Richard Melloy

By Ross Blanchard and Perry White
Photo: Richard Melloy. By Miri Stebivka

There are only a couple of paths to success for an artist to take and succeed in his passions. Richard Melloy has chosen that of Master Artist — a path that requires one to delve deeply within the intended subject and explore one’s media with the intention of having it inform the work. Melloy is more than an accomplished painter— he is an inspiration for creative longevity and finding a way to make art work for the artist; for being bullheaded enough not to quit and smart enough to adapt.

Melloy, 57, graduated from Central Washington University in Ellensburg, Washington with a bachelor’s degree in Fine Arts. Melloy settled in Portland in the 1980s and was part of the nascent art scene in Northwest Portland that would go on to spawn the Pearl District.  Melloy spoke of the small galleries around NW 12th and Hoyt–his gallery was called Quartersaw–and shutting down the street with wild parties that would inevitably be broken up by the police. Now living in a neighborhood in Southeast Portland, Melloy is a very sought-after graphic designer and renowned painter.

Art historian Perry White and I sat down with Melloy shortly before his exhibit opened at Northwest IPA on Foster Road. We talked about Melloy’s influences, starting with his admiration for David Hockney and his pool paintings of life in Southern California in the 1950s. Melloy describes Hockney’s approach as seemingly naive in its simplicity but explains that a close look reveals a high level of sophistication.

“I like the idea of trying to get an understanding of how much information it actually takes to make something believable or acceptable,” Melloy explains, describing his appreciation of Hockney’s work. We discuss some of the simplicity in Rembrandt sketches as well, which demonstrate how one line can show weight or movement. Melloy explains how so very few marks can demonstrate the weight of a bucket being carried by a leaning milkmaid, her struggle made evident in the most efficient way by the artist.

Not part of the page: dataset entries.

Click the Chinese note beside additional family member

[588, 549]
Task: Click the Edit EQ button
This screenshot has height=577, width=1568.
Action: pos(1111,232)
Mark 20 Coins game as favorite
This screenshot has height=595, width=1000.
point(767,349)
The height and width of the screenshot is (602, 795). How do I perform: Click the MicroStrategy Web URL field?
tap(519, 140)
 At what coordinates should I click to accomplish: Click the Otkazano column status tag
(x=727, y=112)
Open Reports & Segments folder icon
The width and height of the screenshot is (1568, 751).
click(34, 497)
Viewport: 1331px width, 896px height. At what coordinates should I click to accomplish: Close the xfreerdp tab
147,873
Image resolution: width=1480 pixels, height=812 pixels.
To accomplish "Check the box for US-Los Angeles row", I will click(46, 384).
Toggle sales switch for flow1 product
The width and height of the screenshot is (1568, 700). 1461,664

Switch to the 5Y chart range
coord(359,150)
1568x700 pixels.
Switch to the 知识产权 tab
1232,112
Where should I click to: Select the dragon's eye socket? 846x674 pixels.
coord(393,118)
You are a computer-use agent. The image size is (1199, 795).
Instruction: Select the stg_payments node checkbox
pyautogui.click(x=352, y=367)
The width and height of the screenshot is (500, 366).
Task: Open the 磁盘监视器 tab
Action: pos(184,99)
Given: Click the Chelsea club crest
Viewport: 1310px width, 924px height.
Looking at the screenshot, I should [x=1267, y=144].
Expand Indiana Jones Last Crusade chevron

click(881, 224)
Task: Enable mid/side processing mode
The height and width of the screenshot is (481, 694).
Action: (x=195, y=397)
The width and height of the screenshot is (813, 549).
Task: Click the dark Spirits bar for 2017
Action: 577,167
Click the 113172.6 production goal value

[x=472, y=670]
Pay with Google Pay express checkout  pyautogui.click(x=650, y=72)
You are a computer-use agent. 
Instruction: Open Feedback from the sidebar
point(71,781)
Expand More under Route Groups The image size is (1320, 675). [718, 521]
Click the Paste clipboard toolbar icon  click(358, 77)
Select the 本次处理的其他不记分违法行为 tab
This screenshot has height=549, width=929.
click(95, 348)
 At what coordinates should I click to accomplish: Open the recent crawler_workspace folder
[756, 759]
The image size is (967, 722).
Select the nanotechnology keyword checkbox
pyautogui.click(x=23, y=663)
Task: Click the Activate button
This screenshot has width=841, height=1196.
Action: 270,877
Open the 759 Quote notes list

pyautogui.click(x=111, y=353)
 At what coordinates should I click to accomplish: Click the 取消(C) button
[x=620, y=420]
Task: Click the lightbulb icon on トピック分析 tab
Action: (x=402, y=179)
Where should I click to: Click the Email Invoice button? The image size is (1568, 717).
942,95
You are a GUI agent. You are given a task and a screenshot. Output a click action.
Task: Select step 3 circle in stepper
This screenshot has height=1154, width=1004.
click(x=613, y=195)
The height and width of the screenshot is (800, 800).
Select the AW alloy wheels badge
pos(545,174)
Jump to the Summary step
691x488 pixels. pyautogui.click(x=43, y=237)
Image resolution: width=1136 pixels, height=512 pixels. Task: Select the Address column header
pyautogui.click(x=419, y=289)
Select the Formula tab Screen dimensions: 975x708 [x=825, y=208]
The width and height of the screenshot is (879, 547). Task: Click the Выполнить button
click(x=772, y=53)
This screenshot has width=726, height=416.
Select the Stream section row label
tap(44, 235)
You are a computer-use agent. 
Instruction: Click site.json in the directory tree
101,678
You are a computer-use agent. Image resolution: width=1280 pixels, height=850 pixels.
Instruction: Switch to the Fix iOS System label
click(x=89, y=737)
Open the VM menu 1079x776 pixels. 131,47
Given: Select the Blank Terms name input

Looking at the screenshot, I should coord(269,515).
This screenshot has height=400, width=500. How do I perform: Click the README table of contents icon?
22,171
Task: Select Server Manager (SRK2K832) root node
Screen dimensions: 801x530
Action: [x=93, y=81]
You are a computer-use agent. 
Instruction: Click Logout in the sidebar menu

“In some ways, I’m studying anatomy like I’ve never studied it before,” Melloy adds, referring to his current work.

Melloy embraces technological advancements as an artist as well. He bristles when he encounters young artists denying new technology that would help them with their art.

“The computer has made me much more in tune with composition,” he says. “If Da Vinci was alive, you don’t think he would be using a computer? Jesus Christ. Of course he would.” He goes on to tell of repainting a single figure five times before turning to his computer to help him hit his points.

Melloy’s style is developed and distinct, but he flows through the variations of paint use, waxing from Flemish styles and Hieronymus Bosch-like composition, to the wildly colorful and mark-oriented works of Francis Bacon.

In conceptual schools of painting, one is held accountable for every mark. Melloy’s work includes the happy accidents as well, he admits, and the choices he makes to incorporate these into the work, so, when finished, they disappear into the painting as if intended by the painter.

His knowledge of and participation in the conversation of modern art and iconography via world history is never more obviously influential in the inner mathematics of his work than in the sister paintings Toilet and  Magic.

Toilet depicts Melloy’s inner court of self-opinion. The audience is seated in judgment over a dimly lit nightclub, watching oversized Punch and Judy dolls. The audience consists of recognizable historical artistic references from Magritte to Picasso paintings hanging behind the bar. Da Vinci’s Last Supper is quietly depicted as skeletons sitting in the balconies. There are personal references to his friends and loved ones as well.

"Magic." By Richard Melloy. Oil on canvas

“Magic.” By Richard Melloy. Oil on canvas

Magic is painted through a haze depicting icons of history— some fictional and ancient, both religious and cultural, others referencing personal events, the meaning of which only Melloy knows. Figures march toward the center of a mount with dark-hooded servants holding a carnival banner between them as an ascension takes place.